Dataset items
# # # # # # #
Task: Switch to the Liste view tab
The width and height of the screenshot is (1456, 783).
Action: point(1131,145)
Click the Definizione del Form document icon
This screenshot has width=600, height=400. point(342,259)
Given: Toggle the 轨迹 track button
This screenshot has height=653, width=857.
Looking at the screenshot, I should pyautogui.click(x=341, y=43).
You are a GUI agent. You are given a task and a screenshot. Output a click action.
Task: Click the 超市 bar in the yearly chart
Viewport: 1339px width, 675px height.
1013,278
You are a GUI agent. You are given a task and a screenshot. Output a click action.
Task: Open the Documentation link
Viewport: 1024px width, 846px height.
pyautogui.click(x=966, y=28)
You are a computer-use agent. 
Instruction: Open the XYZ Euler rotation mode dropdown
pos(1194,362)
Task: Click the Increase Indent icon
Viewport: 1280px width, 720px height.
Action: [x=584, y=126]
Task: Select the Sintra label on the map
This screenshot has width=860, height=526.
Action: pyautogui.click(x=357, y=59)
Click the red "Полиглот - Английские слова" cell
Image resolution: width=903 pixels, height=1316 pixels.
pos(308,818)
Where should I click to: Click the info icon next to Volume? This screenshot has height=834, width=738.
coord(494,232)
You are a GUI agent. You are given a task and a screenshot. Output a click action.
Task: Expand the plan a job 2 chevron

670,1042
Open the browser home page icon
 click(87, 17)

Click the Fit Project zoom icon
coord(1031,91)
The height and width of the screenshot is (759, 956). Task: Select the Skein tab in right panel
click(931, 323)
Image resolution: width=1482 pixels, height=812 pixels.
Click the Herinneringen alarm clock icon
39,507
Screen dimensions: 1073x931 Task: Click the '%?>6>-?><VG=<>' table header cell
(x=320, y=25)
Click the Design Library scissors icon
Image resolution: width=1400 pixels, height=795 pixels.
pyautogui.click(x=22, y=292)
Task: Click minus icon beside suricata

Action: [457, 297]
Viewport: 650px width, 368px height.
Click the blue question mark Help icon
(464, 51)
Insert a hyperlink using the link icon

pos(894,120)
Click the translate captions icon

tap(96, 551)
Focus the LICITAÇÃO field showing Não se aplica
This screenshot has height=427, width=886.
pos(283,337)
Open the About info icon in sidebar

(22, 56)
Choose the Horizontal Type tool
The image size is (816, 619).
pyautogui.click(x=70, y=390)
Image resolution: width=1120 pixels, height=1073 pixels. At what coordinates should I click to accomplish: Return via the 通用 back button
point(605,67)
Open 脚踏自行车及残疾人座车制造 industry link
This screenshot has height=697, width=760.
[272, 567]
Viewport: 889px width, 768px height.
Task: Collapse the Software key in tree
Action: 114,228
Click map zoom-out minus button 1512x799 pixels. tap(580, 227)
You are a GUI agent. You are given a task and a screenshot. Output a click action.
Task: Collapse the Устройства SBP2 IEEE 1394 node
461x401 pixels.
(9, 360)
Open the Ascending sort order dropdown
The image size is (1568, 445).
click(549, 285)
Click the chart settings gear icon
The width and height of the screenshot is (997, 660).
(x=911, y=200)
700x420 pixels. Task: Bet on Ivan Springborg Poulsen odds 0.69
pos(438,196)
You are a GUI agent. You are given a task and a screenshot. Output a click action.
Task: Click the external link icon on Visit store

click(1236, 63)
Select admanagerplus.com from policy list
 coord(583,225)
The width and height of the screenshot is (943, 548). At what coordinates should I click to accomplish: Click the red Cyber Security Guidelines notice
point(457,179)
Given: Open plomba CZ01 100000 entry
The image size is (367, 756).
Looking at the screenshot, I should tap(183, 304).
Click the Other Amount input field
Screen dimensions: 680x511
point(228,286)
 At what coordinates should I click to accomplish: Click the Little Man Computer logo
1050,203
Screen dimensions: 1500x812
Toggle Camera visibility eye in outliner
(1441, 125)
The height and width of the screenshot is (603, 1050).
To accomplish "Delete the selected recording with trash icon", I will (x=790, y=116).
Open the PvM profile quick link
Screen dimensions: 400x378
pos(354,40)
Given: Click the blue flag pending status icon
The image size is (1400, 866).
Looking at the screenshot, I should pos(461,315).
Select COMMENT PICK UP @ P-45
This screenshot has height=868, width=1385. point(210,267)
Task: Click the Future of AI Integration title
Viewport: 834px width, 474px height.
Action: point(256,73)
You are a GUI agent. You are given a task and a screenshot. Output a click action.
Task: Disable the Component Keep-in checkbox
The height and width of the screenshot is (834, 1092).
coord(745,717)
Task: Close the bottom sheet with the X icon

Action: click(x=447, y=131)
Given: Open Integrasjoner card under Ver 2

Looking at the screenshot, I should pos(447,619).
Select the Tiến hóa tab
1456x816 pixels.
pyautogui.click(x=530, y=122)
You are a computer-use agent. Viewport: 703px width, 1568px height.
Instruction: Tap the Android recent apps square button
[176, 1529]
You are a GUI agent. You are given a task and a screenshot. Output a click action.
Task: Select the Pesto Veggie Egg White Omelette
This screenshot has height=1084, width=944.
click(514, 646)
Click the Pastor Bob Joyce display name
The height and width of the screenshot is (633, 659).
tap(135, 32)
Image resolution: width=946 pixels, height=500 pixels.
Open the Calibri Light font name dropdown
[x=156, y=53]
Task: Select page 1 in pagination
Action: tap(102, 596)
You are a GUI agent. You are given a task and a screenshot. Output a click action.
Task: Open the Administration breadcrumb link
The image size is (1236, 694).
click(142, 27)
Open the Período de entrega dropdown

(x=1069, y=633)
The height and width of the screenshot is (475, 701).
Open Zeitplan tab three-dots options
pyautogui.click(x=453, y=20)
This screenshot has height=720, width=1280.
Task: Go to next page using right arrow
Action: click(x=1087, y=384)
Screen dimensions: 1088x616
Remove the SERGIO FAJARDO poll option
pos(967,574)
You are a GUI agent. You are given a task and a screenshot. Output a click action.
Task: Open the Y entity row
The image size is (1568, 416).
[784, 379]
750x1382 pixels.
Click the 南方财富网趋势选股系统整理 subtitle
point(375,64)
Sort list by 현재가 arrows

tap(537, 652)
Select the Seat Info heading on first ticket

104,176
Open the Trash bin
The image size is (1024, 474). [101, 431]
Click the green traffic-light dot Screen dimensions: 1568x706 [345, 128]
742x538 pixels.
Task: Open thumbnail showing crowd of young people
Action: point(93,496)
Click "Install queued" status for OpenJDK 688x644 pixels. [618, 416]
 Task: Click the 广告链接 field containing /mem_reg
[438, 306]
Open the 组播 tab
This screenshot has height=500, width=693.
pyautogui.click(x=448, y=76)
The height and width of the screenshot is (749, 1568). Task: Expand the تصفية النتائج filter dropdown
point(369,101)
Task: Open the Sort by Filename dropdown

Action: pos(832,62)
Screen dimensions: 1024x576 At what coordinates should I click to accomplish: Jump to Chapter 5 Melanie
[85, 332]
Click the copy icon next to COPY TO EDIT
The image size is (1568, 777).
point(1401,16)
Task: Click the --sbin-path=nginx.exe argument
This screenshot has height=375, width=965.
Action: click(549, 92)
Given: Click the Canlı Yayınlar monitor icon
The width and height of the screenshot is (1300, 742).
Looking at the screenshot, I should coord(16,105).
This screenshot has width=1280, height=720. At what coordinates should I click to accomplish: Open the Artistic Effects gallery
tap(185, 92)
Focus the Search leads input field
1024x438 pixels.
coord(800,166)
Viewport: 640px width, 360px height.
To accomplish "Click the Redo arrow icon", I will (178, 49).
# # # # # # #
Work to complete: From the data above, copy each line with the string "input" in it.

Task answer:
Click the Other Amount input field
Focus the Search leads input field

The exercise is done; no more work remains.